• [Exercise aim]:
Rewrite the data starting with the line that contains "Click the super admin profile avatar" and going on through the line that contains "Looking at the", replacing "menu item" with "menu entry" and keeping everything else unchanged. Leave the pictures out of your answer.

• [Material provided]:
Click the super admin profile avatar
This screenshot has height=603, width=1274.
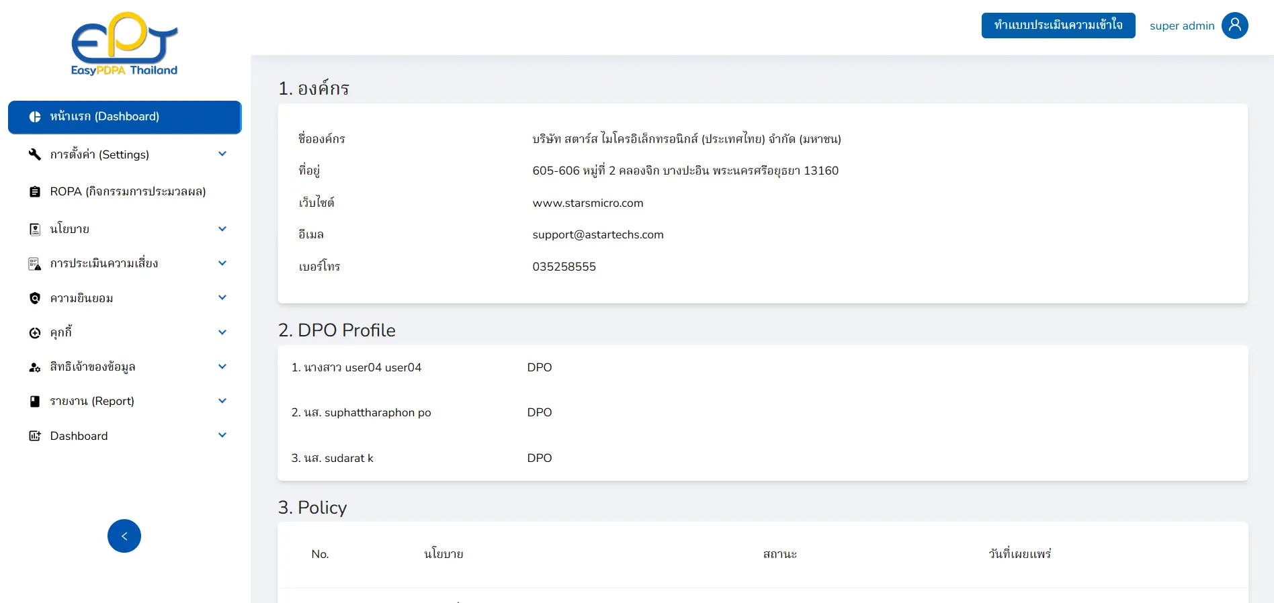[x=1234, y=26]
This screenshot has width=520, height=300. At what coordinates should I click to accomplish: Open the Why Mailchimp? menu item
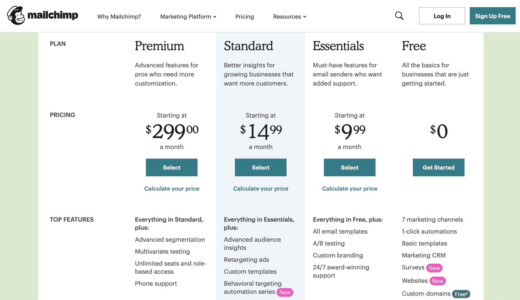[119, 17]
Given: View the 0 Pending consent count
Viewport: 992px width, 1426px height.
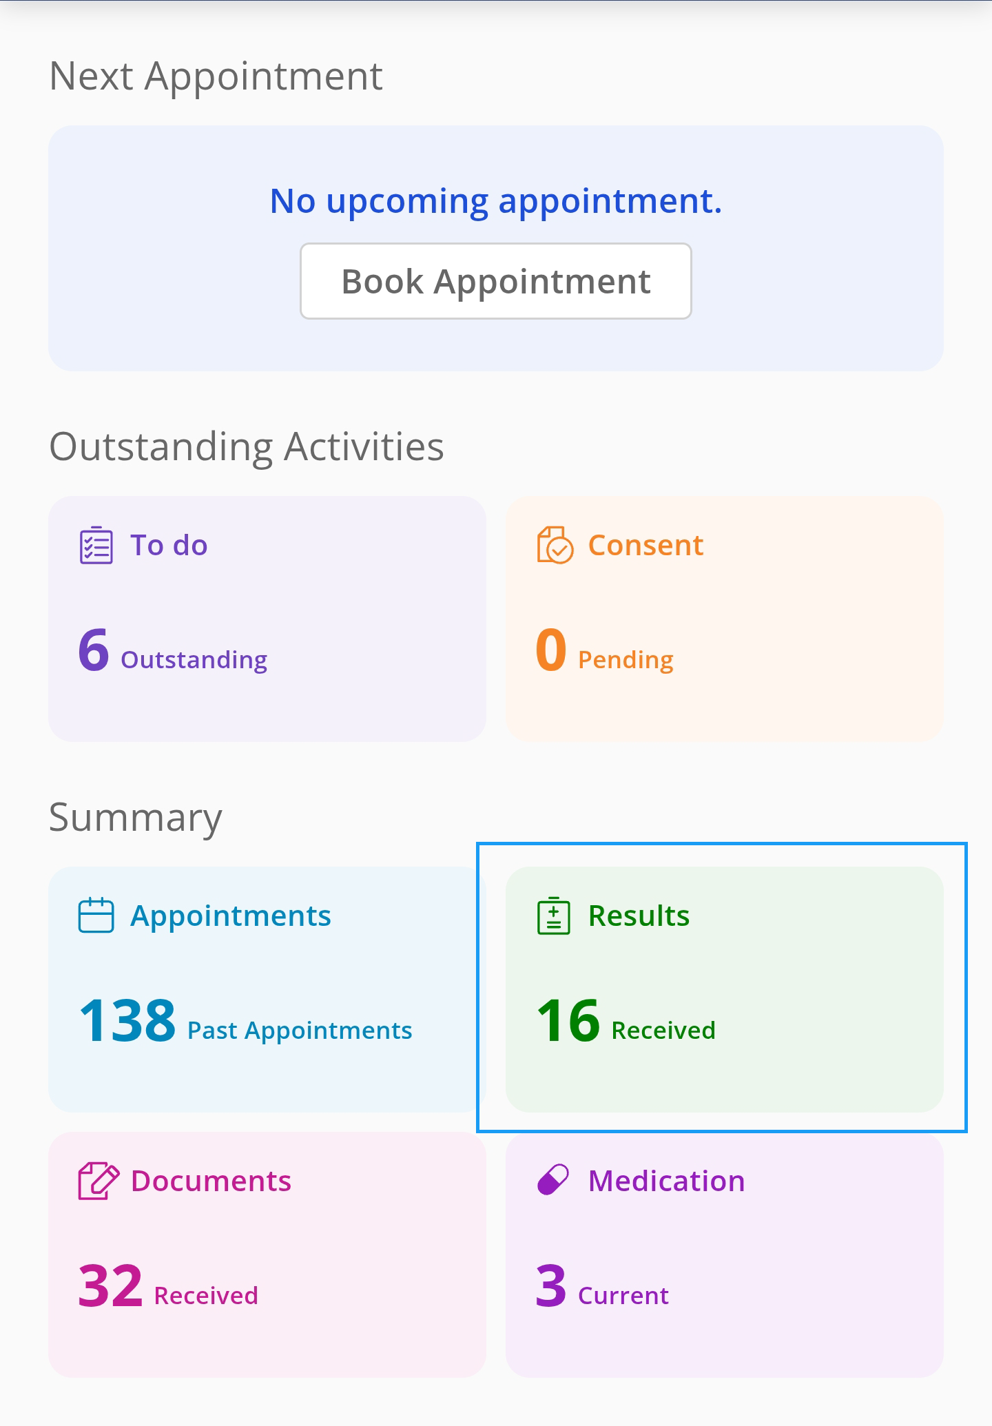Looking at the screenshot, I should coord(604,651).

...

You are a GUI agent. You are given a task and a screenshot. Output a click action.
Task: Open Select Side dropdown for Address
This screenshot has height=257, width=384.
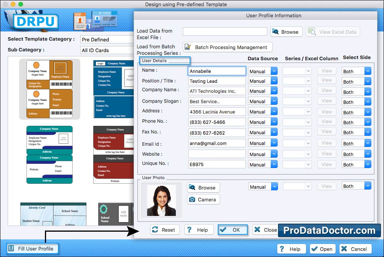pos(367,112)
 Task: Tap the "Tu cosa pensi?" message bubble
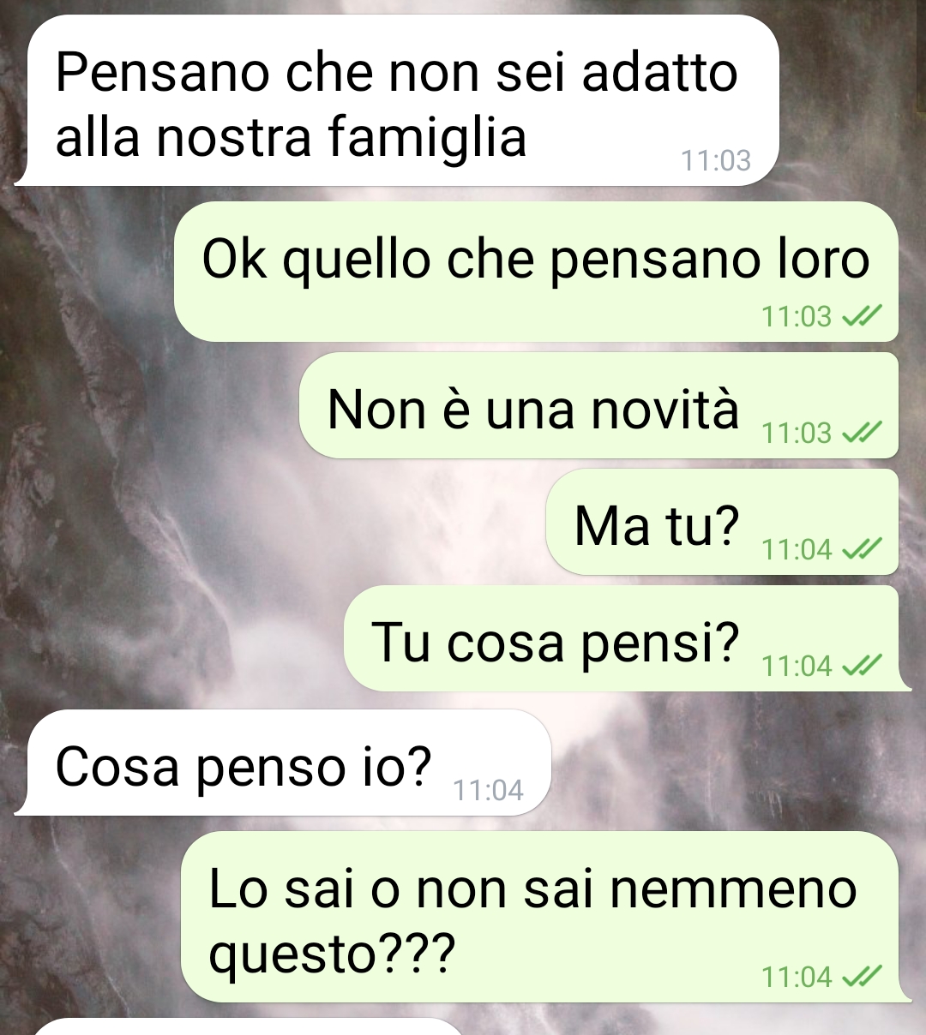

• [In response]:
Click the super admin profile avatar
This screenshot has height=603, width=1274.
[x=1234, y=26]
This screenshot has width=520, height=300. At what coordinates should I click to accomplish: Open the Why Mailchimp? menu entry
[119, 17]
Given: View the 0 Pending consent count
Viewport: 992px width, 1426px height.
Looking at the screenshot, I should coord(604,651).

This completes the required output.